The 'Secret of Kells' was held up as a prime example of the success that comes through a combination of international finance and Irish talent. The animated full length film, which is due to be aired on RTE One at 1.40pm on Christmas Day, tells the fictionalised story of the creation of the 'Book of Kells'.
It was nominated for an Oscar this year and took home the Best European Feature at the British Animation Awards.
The importance of these productions to the economy was stressed with the release yesterday of the 2010 annual review by the Audiovisual Federation of employers group IBEC. It's made up of broadcasters, producers, studios and film makers.
A total of 257 independent productions were made in Ireland in 2009, giving work to 17,000 people. This year an estimated €367m has been spent on film and TV projects, a massive 50pc jump on the amount spent in 2009.
More than half of the total amount (€206m) was brought in by TV productions, such as the major US-financed drama 'Camelot' which stars Joseph Fiennes and is due to hit screens in America in the spring.
But Hollywood films are also being attracted to Ireland -- actress Glenn Close is currently on set in Dublin filming 'The Singular Life' of Albert Nobbs. In it she plays a woman who disguises herself as a male butler in a posh Dublin hotel in order to survive in 19th century Ireland.
Many major projects, such as 'Braveheart' and 'The Tudors' have been made in Ardmore Studios, Co Wicklow. Its managing director Kevin Moriarty said the film industry has always bucked the trend during hard times.
"I'm not saying its recession-proof but there is a greater demand for entertainment. If you go back to the depression years of the 1930s, that was the time you had queues going around the blocks in the States.
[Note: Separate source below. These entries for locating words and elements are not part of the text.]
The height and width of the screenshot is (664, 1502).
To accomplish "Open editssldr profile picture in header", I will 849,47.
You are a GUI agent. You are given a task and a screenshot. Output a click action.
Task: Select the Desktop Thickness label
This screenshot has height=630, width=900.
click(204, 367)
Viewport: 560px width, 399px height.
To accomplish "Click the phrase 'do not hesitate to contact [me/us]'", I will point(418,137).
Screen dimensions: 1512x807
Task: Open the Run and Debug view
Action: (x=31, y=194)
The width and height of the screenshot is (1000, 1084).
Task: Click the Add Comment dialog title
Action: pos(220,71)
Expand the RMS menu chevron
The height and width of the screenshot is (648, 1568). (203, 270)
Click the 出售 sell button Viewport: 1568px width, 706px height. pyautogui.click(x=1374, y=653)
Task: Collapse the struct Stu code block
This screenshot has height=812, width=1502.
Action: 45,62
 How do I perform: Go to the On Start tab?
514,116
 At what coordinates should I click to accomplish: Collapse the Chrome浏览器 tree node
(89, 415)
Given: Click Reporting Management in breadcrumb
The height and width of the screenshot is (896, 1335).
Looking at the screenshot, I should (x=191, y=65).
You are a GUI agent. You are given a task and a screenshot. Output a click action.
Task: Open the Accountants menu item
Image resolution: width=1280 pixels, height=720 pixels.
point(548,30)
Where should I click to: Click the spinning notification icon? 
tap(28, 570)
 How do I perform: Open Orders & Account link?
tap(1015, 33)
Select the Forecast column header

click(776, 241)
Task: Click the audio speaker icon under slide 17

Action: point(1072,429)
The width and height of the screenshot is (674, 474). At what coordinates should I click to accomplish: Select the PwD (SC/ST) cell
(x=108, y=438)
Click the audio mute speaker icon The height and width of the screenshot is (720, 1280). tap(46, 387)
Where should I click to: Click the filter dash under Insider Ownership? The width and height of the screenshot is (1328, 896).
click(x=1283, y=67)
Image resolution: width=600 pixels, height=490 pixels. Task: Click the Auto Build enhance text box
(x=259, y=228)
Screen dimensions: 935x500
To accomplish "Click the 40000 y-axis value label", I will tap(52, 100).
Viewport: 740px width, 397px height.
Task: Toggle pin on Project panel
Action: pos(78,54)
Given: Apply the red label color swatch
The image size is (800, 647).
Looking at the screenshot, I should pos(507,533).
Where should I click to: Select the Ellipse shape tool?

"People look for escapism, people look for ways to get away from their everyday issues and they go to cinemas," he said.
But the good news comes amid warnings that unless the Government provides reassurance to international investors that Ireland's 'Section 481' film and TV tax breaks will continue, the country could loose out on major US productions.
Mr Moriarty has urged the Department of Finance to keep the measures in place.